The US-epicentered global financial market turbulence that sent shockwaves to local and regional markets in the last few days is “overdone” as the underlying economic outlook for the world remains “fairly robust,” a top economist from HSBC said.
Hong Kong-based Frederic Neumann, managing director and cohead of Asian economic research at HSBC, said in a press chat on Friday that the world was still in the midst of a synchronized global recovery, with Europe, the United States and China showing strong numbers.
“What’s interesting for us is really nothing has changed with regard to the underlying economic outlook for the world. So it seems to us that some of this volatility may be overdone. This is more a market correction than it is something that signifies a risk of recession,” Neumann said.
In the Philippines, the local stock barometer last week wiped out all gains so far this year on increased global risk aversion triggered by US inflation jitters. The Philippine Stock Exchange index (PSEi) shed a total of 307.06 points or 3.5 percent last week, its worst so far this year.
“We should also keep in mind that when you look at market volatility in the last week or so, this comes after a very sharp appreciation and market rallies. So there’s a little bit of indigestion in financial markets after markets have gone up very quick. Now there’s a correction but we don’t think the underlying fundamentals really have been too affected by this,” Neumann said.
The recent market behavior has been widely attributed to US inflation jitters. If the US Federal Reserve (Fed) raises interest rates earlier than expected—as central banks tend to do when consumer price pressures are escalating—this will have a spillover effect on Asia.
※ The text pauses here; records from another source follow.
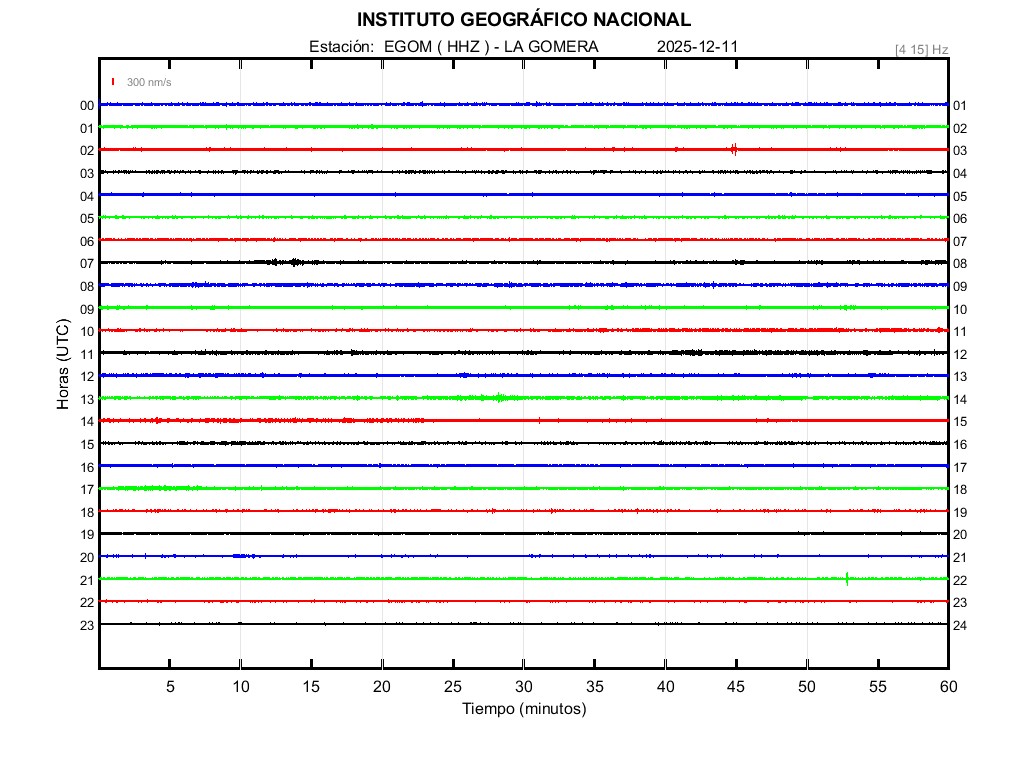
Task: Click the INSTITUTO GEOGRÁFICO NACIONAL title
Action: tap(524, 20)
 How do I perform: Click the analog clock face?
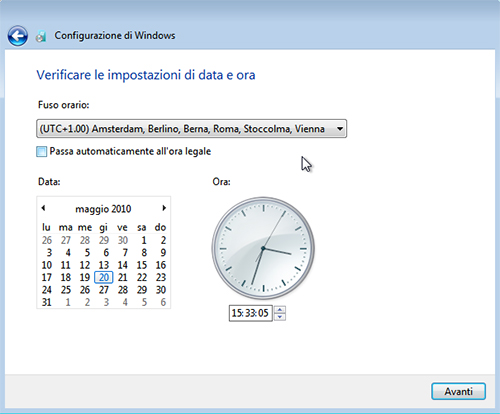pyautogui.click(x=263, y=248)
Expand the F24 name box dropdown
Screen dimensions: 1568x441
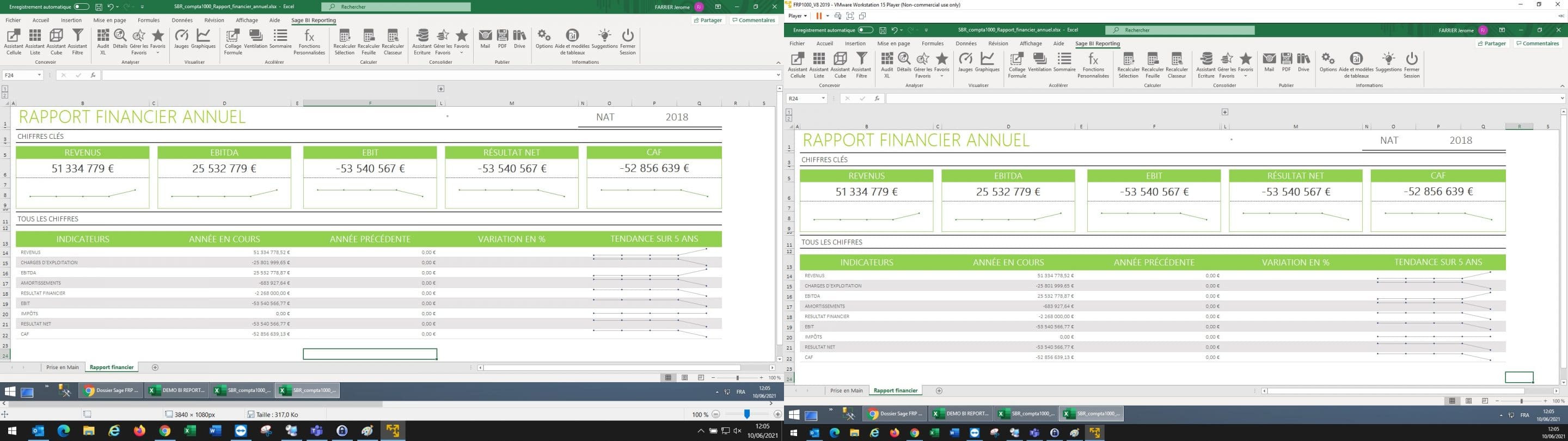[x=39, y=75]
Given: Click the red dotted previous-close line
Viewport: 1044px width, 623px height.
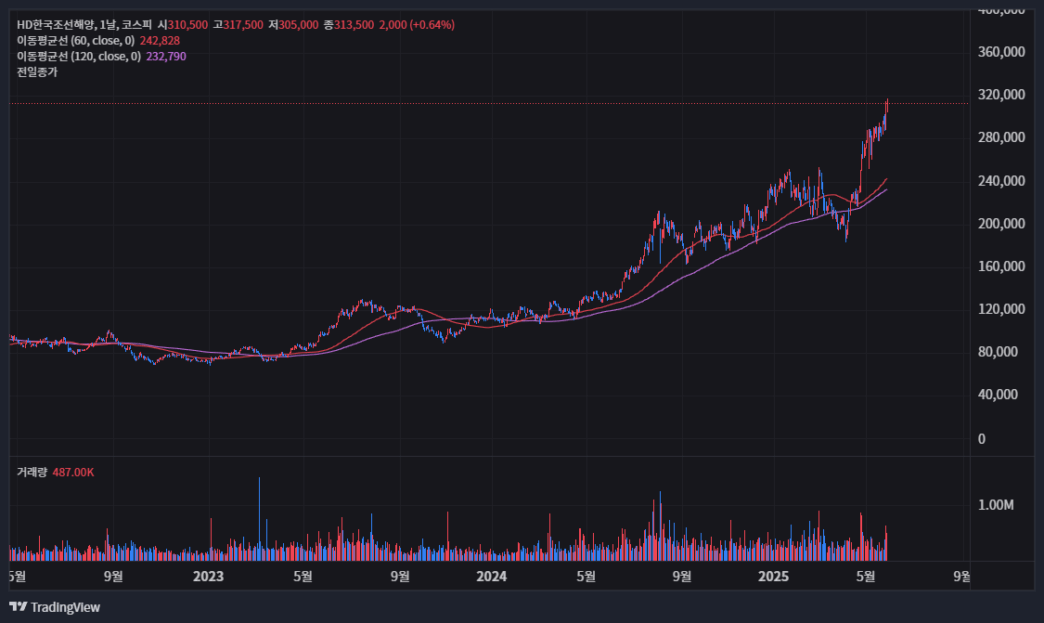Looking at the screenshot, I should (489, 103).
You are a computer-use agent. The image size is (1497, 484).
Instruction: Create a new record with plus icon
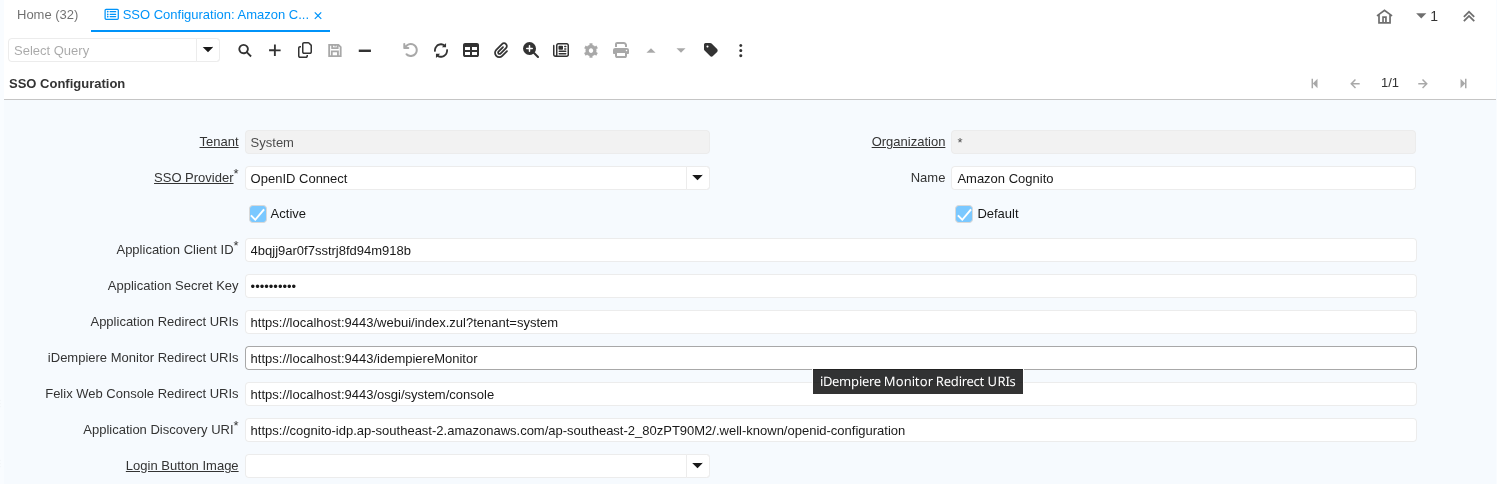point(275,50)
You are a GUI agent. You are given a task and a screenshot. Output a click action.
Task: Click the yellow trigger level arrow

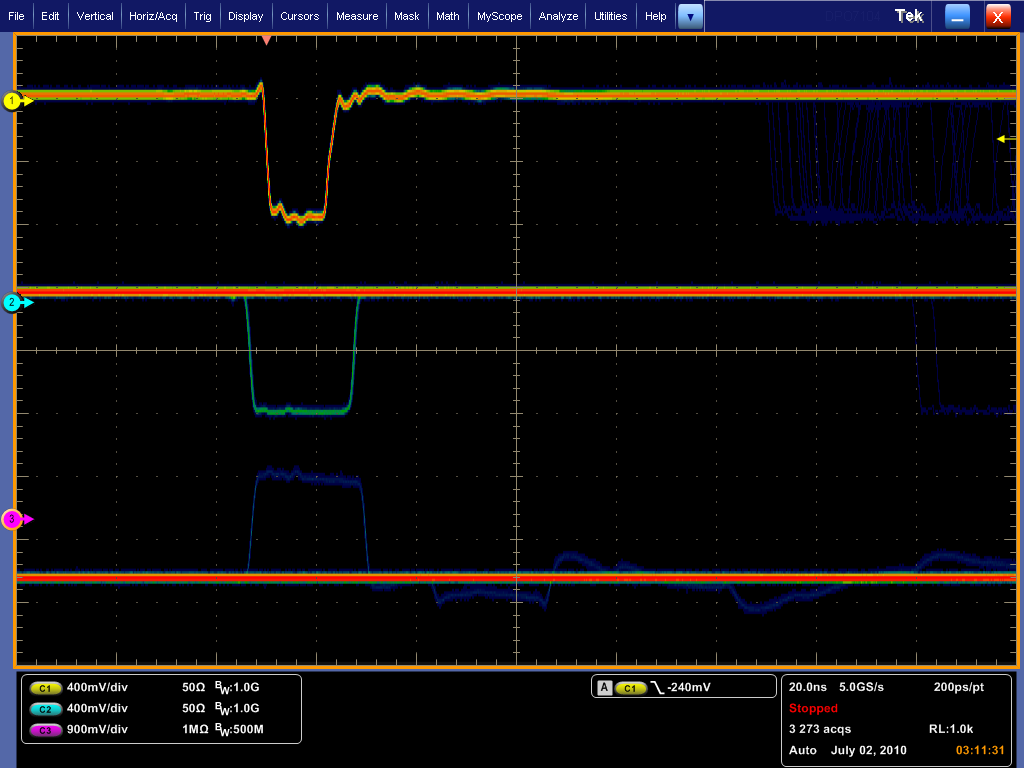point(1002,139)
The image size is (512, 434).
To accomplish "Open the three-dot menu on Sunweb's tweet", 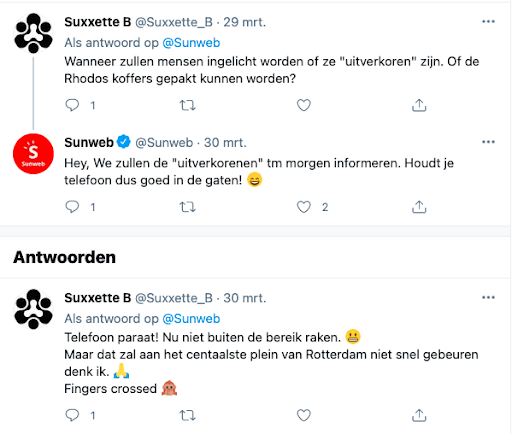I will point(488,142).
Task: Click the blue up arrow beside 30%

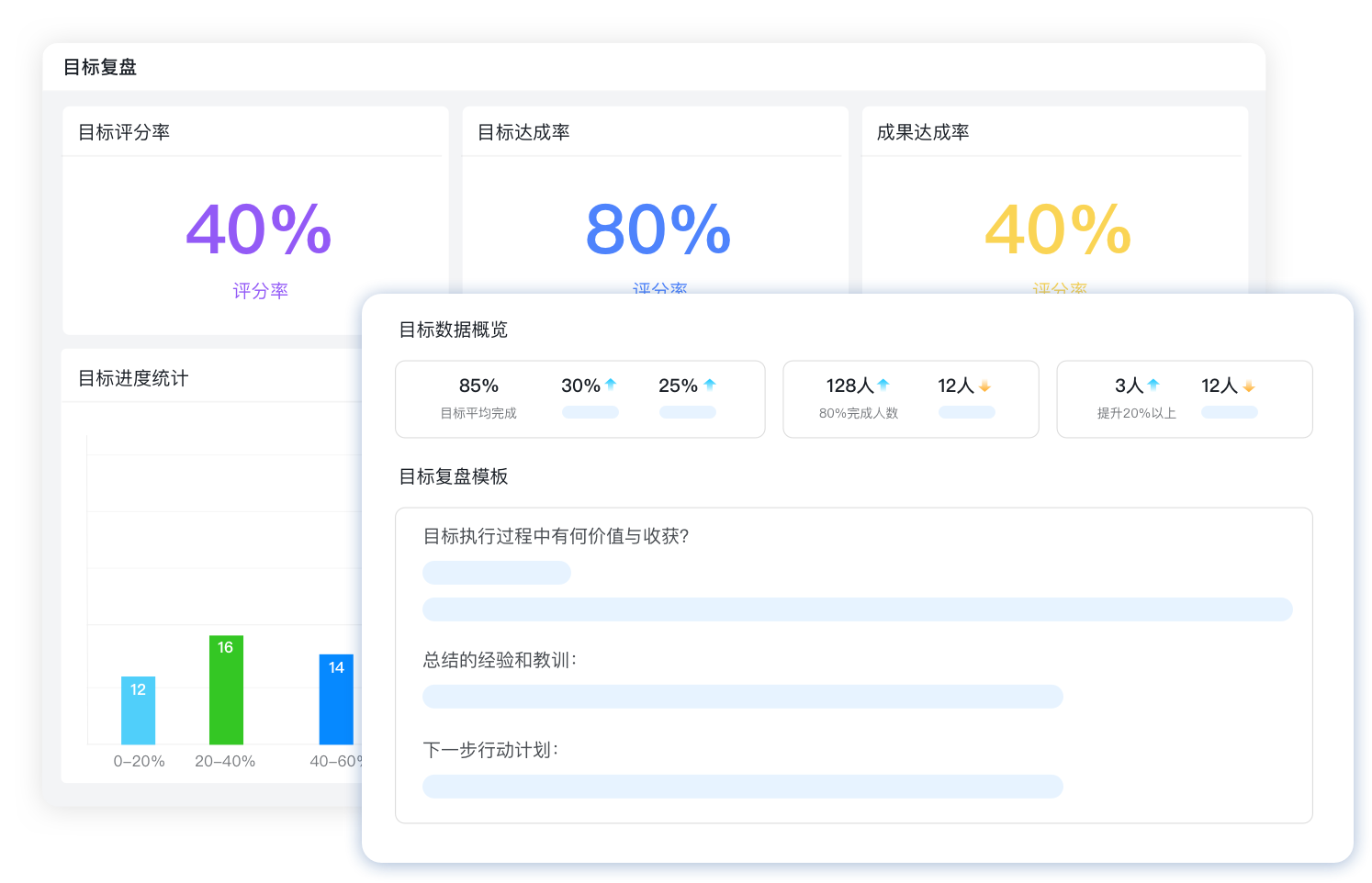Action: tap(611, 385)
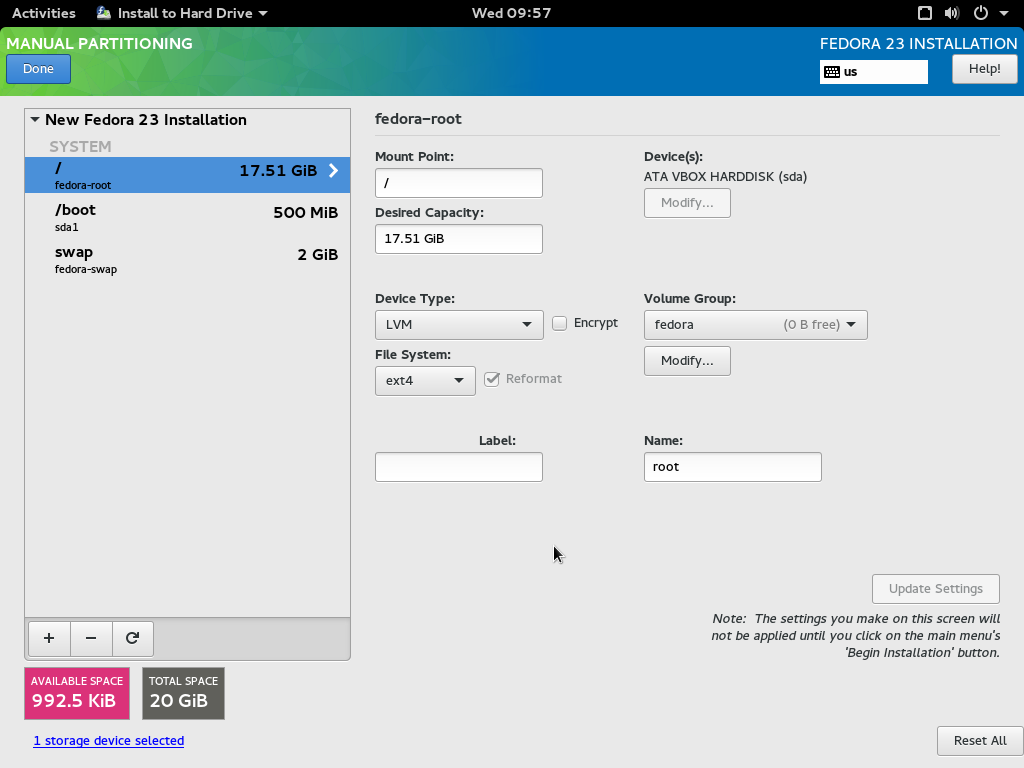Open the power icon system menu

[981, 13]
With the exception of the Philippines, Neumann noted that many Asian economies had increased their debt stock in the last 10 years or so, making the region more sensitive to interest rate pressures. As such, he said it could be a headwind for growth in Asia if the Fed would raise interest rates too quickly.
“But our view is that inflation worries in the US is overdone, that US Fed will continue to raise rates very gradually, that the recent volatility is just a short-term correction,” Neumann said.
HSBC’s house view is that the US Fed will raise interest rates twice this year.
The economist said the outlook for US interest rates remained benign because US wage growth remained subdued while the very accommodative monetary policy of other major central banks like the European Central Bank and the Bank of Japan would temper the impact of Fed interest rate increases this year.
HSBC also expects long-term interest rates in the United States to decline again and is seen to ease the pressure on Asia and lead to market stabilization.
Another offsetting factor is the likely weakening of the US dollar against Asian currencies this year.
“That’s important as well when trying to assess risks because a weak dollar insulates the region from rising US interest rates,” Neumann said.